You can use any type of wood that you like, as long as it isn’t treated lumber. If you can find it, redwood is naturally rot-resistant and will last the longest.
What Do I Put On the Bottom of a Raised Garden?
I put turfgrass upside down at the bottom of our raised garden bed. Others put things like leaves and dirt on the bottom layer. If you want, you can put a layer of cardboard on top and then put your rich soil on top of all that. Then, this will break down naturally, creating a nutrient-rich compost as it does.
Need more ideas? Check out this post all about what to put at the bottom of your garden bed.
As you can see, building a raised garden bed on wasted lawn space is a smart way to increase your bounty this year.
We love this method and I have even used cinder blocks as the border. Nothing beats utilizing the space you have in your yard to grow food!
Can you start planting immediately after building the bed, laying the cardboard and newspaper for weed protection , then adding soil on top? The reason I ask is do we have to wait till the paper gets absorbed or planting same day is okay?
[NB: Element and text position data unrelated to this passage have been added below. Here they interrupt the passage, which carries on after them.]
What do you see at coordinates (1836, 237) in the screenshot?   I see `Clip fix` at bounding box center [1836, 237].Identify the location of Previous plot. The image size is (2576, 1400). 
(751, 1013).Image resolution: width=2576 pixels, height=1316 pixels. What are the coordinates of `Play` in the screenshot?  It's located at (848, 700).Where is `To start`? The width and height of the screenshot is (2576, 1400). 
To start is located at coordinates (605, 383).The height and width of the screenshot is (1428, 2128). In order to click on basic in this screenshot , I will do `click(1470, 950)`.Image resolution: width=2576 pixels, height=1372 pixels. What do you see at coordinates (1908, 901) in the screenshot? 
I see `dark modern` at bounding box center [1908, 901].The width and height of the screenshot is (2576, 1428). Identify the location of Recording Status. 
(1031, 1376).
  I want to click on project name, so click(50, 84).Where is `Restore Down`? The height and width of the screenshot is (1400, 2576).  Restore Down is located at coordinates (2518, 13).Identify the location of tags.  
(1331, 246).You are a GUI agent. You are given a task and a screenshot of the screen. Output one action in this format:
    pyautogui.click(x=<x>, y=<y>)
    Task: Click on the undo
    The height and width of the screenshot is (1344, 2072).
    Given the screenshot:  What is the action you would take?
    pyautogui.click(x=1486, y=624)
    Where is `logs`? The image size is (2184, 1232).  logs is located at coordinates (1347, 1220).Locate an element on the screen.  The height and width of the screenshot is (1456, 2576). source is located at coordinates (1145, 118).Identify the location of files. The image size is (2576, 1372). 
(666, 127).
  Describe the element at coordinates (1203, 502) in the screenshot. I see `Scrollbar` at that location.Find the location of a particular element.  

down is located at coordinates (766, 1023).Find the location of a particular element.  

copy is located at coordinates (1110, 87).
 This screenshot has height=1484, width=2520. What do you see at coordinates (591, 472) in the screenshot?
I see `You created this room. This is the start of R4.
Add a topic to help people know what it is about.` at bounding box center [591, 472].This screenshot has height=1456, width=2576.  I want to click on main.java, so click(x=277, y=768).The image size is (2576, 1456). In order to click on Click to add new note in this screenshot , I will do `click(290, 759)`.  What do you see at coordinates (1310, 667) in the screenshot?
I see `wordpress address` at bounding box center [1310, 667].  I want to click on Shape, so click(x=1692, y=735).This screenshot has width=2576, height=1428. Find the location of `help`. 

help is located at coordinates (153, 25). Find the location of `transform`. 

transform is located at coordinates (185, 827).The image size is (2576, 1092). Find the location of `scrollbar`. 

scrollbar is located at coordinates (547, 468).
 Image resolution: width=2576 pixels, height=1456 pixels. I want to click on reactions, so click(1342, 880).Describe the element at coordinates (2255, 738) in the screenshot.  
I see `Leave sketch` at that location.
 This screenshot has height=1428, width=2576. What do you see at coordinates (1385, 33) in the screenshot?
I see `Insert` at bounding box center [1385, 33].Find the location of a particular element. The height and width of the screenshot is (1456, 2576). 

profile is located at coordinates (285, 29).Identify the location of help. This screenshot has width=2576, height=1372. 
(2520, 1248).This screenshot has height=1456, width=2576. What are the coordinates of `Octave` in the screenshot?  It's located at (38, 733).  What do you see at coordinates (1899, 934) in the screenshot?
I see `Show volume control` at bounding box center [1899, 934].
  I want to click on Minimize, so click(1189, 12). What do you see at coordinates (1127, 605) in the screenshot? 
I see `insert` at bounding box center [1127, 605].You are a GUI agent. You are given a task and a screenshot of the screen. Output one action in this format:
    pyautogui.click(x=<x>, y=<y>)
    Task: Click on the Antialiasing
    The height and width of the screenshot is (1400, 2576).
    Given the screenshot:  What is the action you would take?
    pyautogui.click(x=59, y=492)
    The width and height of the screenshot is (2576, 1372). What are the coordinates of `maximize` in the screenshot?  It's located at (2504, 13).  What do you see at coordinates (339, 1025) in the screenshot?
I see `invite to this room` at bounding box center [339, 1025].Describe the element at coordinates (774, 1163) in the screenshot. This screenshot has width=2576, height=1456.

Hi H, you can plant right away!
I have grubs in the ground so I probably should not use the grass I. The beds do you agree? Also should I treat for grubs which are toxic chemicals or just get rid of all the grass?
it depends on the grubs. Some just eat turf (chafer beetle) some will go after other plants (Japanese beetle). Why not turn the turn over on a tarp and set out a feat for the birds? They would love to eat your grubs and no chemicals needed. But yes, if the grass was chemically treated, please dispose of it.
I love the idea of turning over the sod but what about sod that has lots of dandelions? And most of the dandelions are well established with 15 inch plus roots. Thanks.